Prof Diana du Plessis; Ms Aneke Grobler; Prof E Seekoe
An extract of a peer reviewed article.
Midwifery and obstetric medical negligence claims in South Africa are big business. Over the past decade there has been a steady increase in the number of malpractice claims brought against health care providers in South Africa specifically in maternity care; and in the monetary damages awarded to plaintiffs. The experience of these claims is psychologically distressing, potentially impacting negatively on the morale and retention of obstetricians and midwives.
Although most maternity-related litigation has been directed towards employees in State-funded healthcare facilities and towards the obstetrician in private health care; a minority of cases are taken against the midwife in private practice.
Private midwives embrace the philosophy of woman-centred care that gives priority to the wishes and needs of women with a normal pregnancy, labour and post-natal period (Banks 2010:37-39). The private midwife is regarded as the primary care givers and works in close collaboration with obstetricians who share the same philosophy of childbirth, and who agree to provide obstetric back-up in cases of emergencies
Private midwives as well as the back-up obstetricians, are independently indemnified while the employer of the labour ward staff is vicariously liable for their acts or omissions.
Malpractice is a broad term that is used to incorporate negligence, misconduct, or breach of duty by a professional (Reising & Allen, 2007). Malpractice occurs when the private midwife practice in contravention of the midwifery standard of practice, resulting in in injury/damage to a patient, or adverse outcomes that may last a lifetime.

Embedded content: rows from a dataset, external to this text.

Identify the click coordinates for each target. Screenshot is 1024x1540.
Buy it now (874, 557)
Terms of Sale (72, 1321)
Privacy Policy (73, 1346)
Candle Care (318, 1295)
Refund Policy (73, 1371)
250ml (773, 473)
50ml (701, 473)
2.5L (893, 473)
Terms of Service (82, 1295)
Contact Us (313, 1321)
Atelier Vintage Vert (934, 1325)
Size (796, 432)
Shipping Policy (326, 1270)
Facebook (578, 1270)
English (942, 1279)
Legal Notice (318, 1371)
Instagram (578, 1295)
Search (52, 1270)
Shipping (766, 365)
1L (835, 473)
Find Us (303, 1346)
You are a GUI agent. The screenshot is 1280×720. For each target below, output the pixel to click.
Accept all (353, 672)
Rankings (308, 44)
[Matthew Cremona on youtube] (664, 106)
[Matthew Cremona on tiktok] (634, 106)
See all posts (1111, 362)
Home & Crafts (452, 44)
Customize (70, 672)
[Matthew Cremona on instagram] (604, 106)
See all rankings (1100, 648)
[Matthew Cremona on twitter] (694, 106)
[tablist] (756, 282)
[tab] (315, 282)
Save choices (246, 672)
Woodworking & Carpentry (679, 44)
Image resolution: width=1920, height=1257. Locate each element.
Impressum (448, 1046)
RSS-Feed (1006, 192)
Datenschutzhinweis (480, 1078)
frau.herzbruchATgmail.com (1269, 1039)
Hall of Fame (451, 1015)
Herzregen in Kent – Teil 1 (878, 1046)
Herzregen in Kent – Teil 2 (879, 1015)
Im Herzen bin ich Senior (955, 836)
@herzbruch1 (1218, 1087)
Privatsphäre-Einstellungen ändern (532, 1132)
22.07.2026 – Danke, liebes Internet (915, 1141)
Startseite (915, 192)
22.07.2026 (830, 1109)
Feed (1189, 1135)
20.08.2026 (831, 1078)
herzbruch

According to Reising and Allen [2007], common malpractice claims arise against nurses when nurses fail to assess and monitor the maternal and fetal wellbeing; follow standards of care; use equipment in a responsible manner; advocate for their patients; communicate their observations to a medical practitioner, “the doing of something which a reasonable midwife would not do, or failure to do something which a reasonably midwife would do, under circumstances like those shown by the evidence. It is the failure to use ordinary or reasonable care” (Mathuray, 2017)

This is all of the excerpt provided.